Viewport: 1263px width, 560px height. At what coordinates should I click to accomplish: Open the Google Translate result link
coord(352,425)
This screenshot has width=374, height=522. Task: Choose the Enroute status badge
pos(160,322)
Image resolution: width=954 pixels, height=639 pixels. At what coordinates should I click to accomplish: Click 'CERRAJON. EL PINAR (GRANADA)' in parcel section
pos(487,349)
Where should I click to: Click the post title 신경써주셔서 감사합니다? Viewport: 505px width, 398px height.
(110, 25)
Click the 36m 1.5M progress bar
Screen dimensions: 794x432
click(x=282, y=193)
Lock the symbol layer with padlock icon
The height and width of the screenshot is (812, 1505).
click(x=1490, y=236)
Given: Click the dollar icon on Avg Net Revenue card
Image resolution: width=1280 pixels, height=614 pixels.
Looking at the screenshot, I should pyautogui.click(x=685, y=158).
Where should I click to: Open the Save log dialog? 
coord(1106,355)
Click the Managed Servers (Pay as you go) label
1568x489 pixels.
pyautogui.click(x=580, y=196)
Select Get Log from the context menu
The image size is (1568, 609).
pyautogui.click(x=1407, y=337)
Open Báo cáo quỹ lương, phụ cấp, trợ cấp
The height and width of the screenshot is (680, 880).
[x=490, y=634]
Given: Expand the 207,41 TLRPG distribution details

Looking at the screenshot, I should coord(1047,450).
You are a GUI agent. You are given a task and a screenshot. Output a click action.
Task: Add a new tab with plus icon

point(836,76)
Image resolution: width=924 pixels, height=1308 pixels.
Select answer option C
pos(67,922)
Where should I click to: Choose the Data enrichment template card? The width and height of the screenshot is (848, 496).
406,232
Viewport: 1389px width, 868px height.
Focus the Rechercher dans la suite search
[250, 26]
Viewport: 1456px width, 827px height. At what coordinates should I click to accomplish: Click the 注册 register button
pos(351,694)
◇ ◇ ◇ ◇
### Assigned task
The answer should consist only of the lines from the one containing "Focus the Rechercher dans la suite search" through the last line of the data, given again exactly.

### Response to the task
Focus the Rechercher dans la suite search
[250, 26]
Viewport: 1456px width, 827px height. At what coordinates should I click to accomplish: Click the 注册 register button
pos(351,694)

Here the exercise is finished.